About this task:
When you set down the entries, keep every word exactly as it is but drop the pictures.

Input data:
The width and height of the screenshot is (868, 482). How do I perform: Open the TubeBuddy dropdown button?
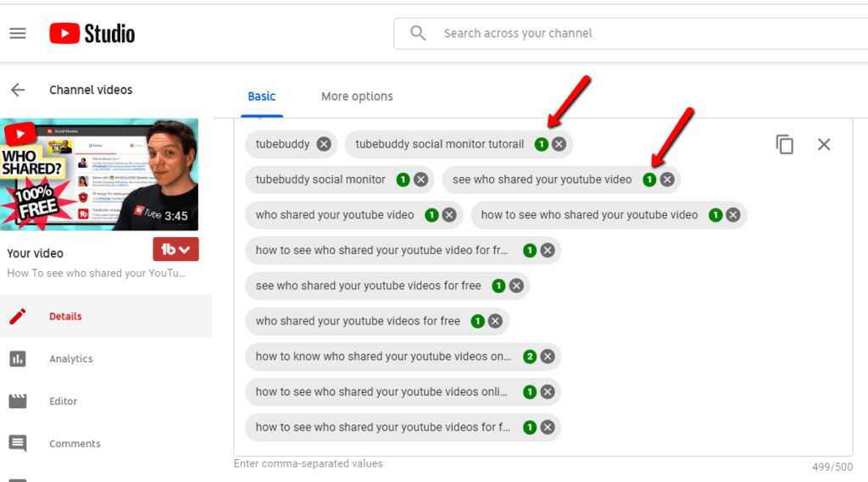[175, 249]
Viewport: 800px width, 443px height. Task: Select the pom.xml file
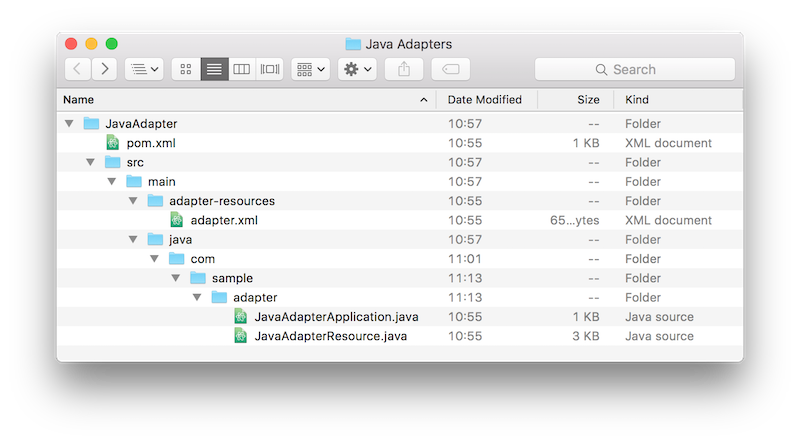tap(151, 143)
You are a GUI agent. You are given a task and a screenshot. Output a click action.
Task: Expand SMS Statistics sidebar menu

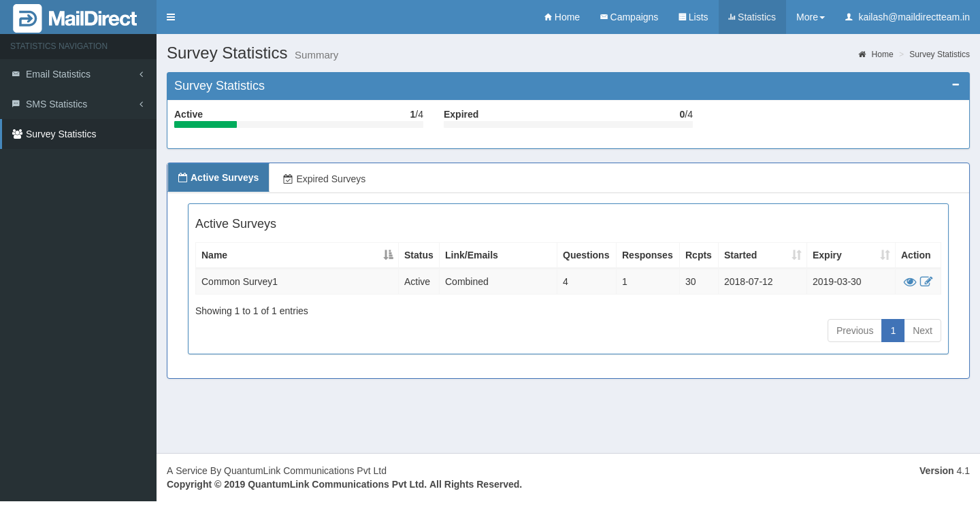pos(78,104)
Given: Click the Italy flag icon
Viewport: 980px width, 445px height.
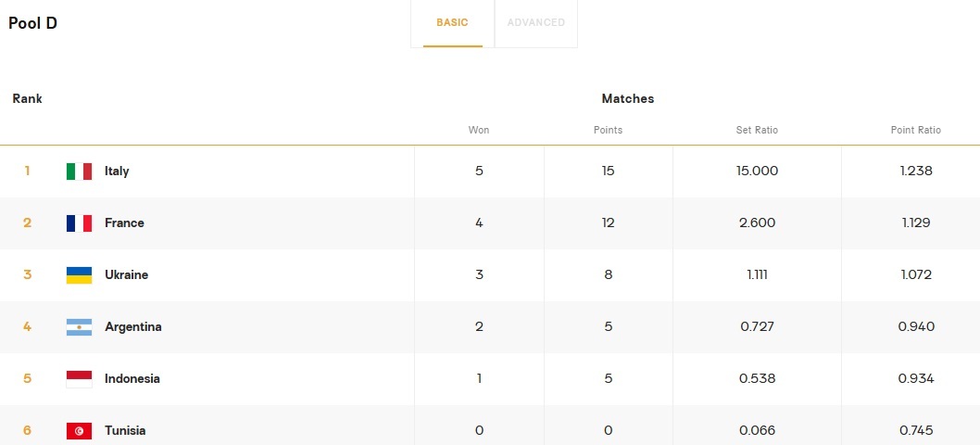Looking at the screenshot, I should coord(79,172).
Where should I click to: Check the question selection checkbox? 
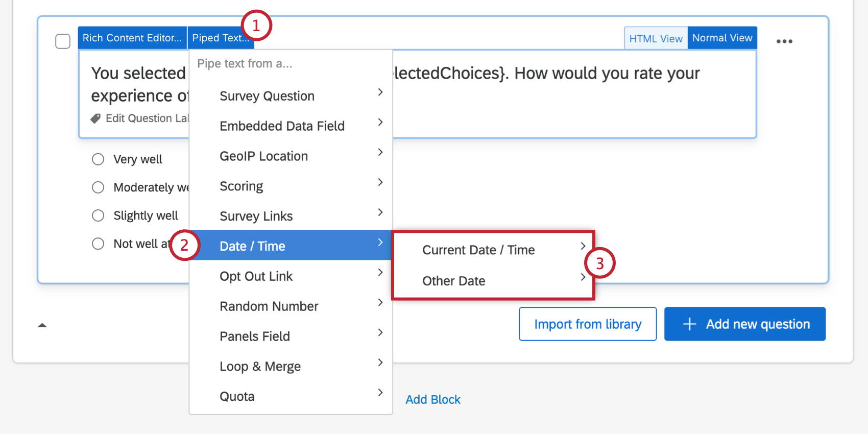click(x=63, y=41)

Task result:
The width and height of the screenshot is (868, 482). How do I perform: Open the TubeBuddy dropdown button?
[175, 249]
Viewport: 800px width, 443px height. Task: Select the pom.xml file
tap(151, 143)
You are a GUI agent. You are given a task and a screenshot. Output a click action.
Task: Expand SMS Statistics sidebar menu

pos(78,104)
Given: Click the Italy flag icon
Viewport: 980px width, 445px height.
Looking at the screenshot, I should coord(79,172).
Where should I click to: Check the question selection checkbox? 
click(x=63, y=41)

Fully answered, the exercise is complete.